Ive moved it for you,

now my answer, I would never shoot a fox with a slingshot, even with double gold and a large lead shot, i had foxes in the past in the traps and they have had bullet holes in them, and they are still running about, plus if you only injure it, it will be more tempted to take easy game as it wont be able to catch any wild stuff, we have had them on the farm take the kittens and hens, when i killed them they nearly always have something wrong with them weather its be bumped by a car or shot, 
i wouldnt shoot anything bigger than a rabbit with a slingshot, foxes are tuff animals, jeff


----------



## Nest Buster (Nov 22, 2010)

Although it can be done. It will be very difficult. I would try traping first or your local animal control, plus I dont think it is legal in the states. Good luck







Jerett


----------



## Pellethuntr (Jan 4, 2011)

I agree with Shot in the Foot.. Ive done a lot of coyote and and fox hunting in the last 4 years or so and they are very tough little animals.. I've seen them run after taking a 3 in. load of #4 buck at 25 yards.. So yes it could very well be done.. but it seems very unethical to shoot one with a slingshot


----------



## Sam (Jul 5, 2010)

I sympathize with your situation mate, but a slingshot isn't the answer. I've no doubt that a powerful slingshot is capable of killing a fox, but how consistently and at what cost?

If the problem persists, I would suggest that you contact a professional; or at the very least use a weapon of suitable caliber, complying with the laws of your state.


----------



## Delaney (Nov 22, 2010)

Yeah Ive seen a few pictures of some that were taken with slingshots but i started thinking if i can get set up right i can probably get it with the old .22 I have a bunch of woods back there and if i can get a shot going back towards where my house is ill be shooting into a hill so no danger of anything going to far astray if something weird happened and i didnt hit it.
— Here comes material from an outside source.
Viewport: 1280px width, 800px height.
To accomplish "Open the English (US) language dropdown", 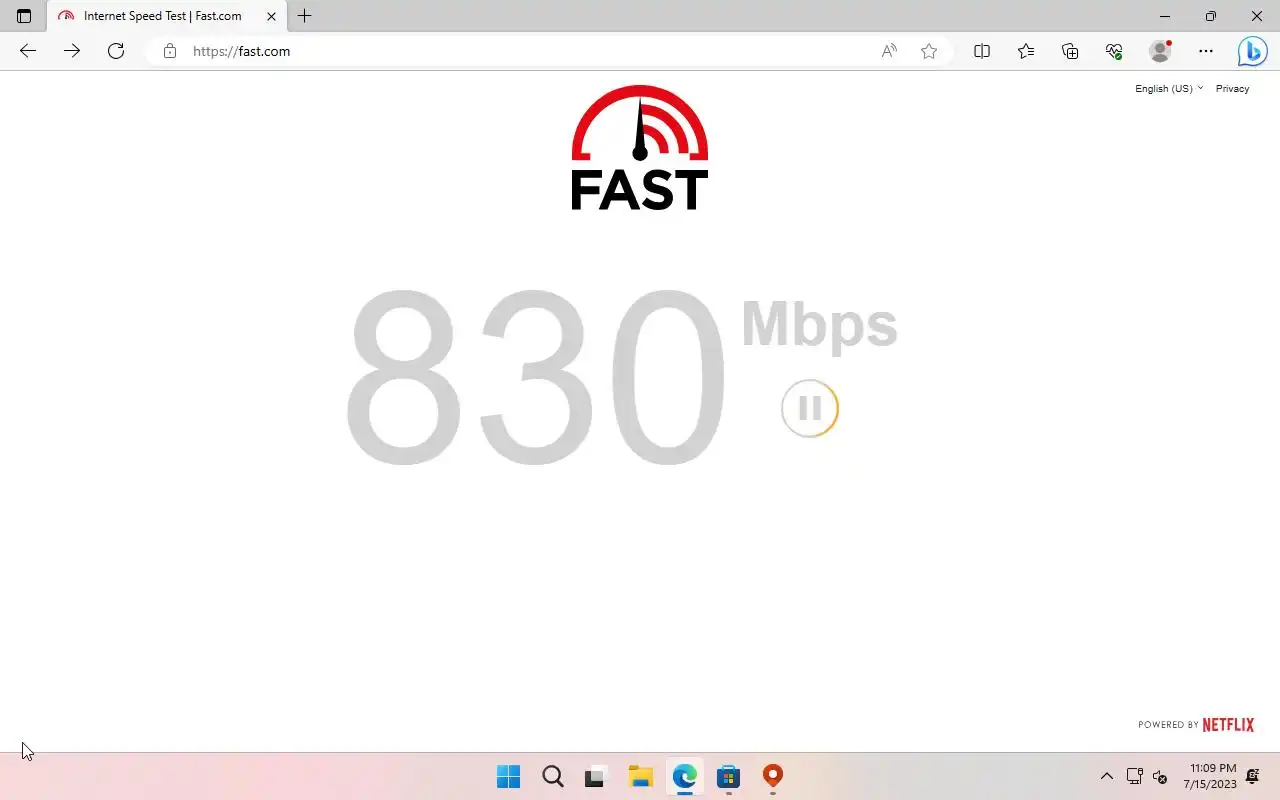I will 1169,88.
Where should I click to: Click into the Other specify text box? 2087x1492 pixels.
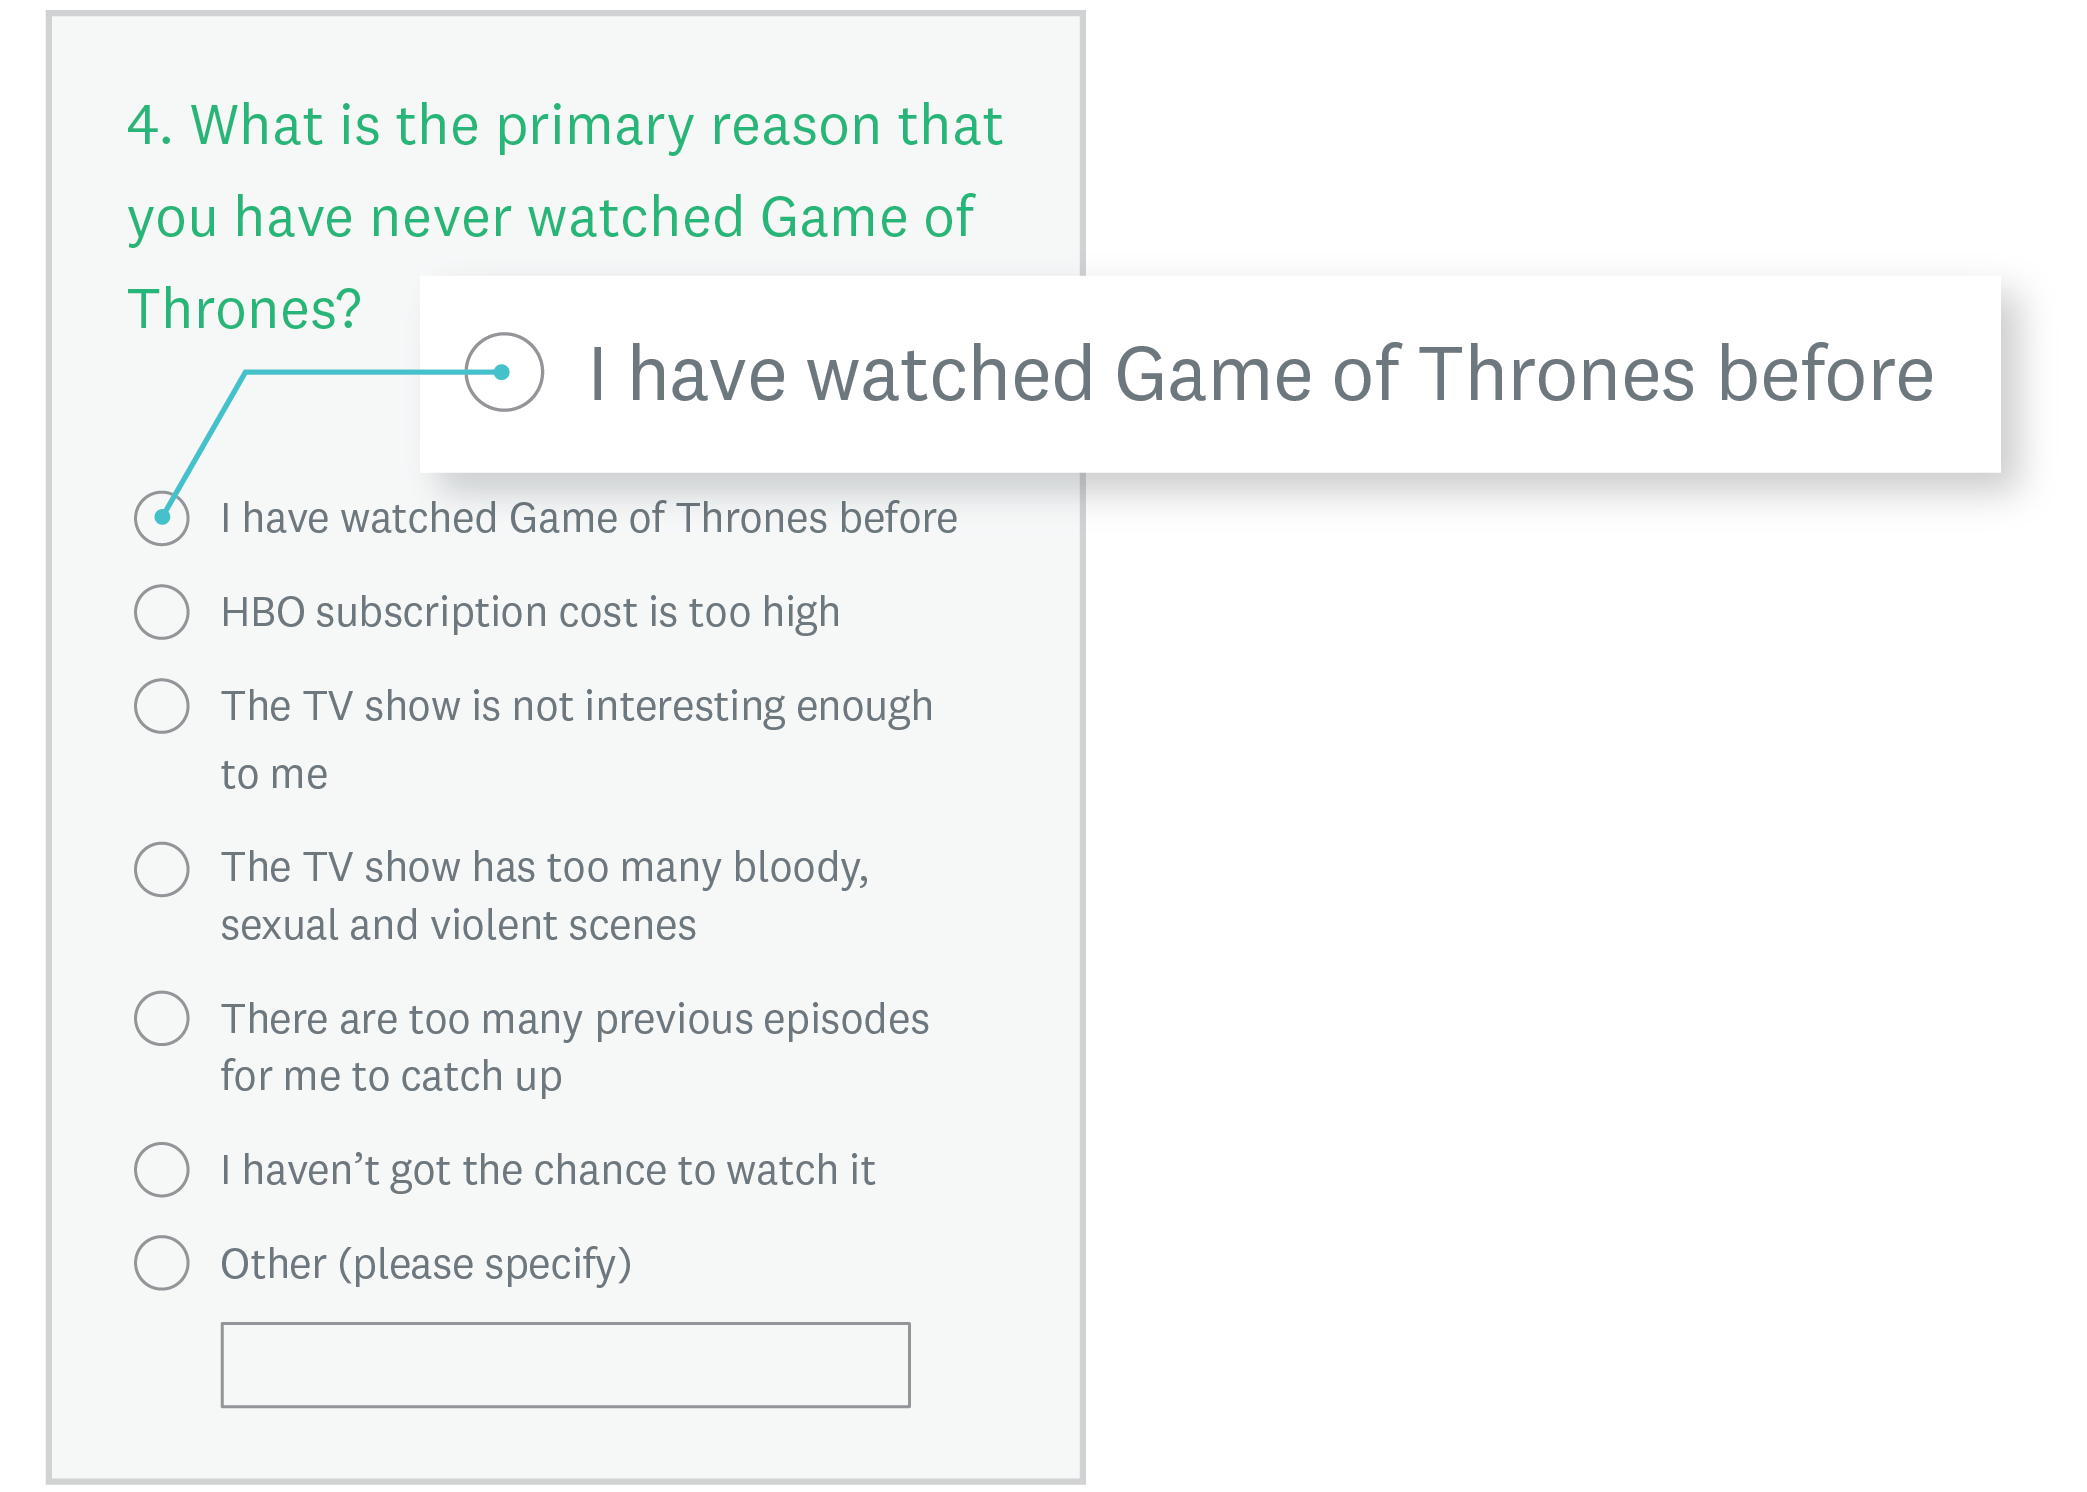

I was just thinking about the noise but the .22 isnt too loud, and my buddy at animal control said that they were nuisance animals around here so i could either trap or kill him.


----------



## Sam (Jul 5, 2010)

Delaney said:


> Yeah Ive seen a few pictures of some that were taken with slingshots but i started thinking if i can get set up right i can probably get it with the old .22 I have a bunch of woods back there and if i can get a shot going back towards where my house is ill be shooting into a hill so no danger of anything going to far astray if something weird happened and i didnt hit it. I was just thinking about the noise but the .22 isnt too loud, and my buddy at animal control said that they were nuisance animals around here so i could either trap or kill him.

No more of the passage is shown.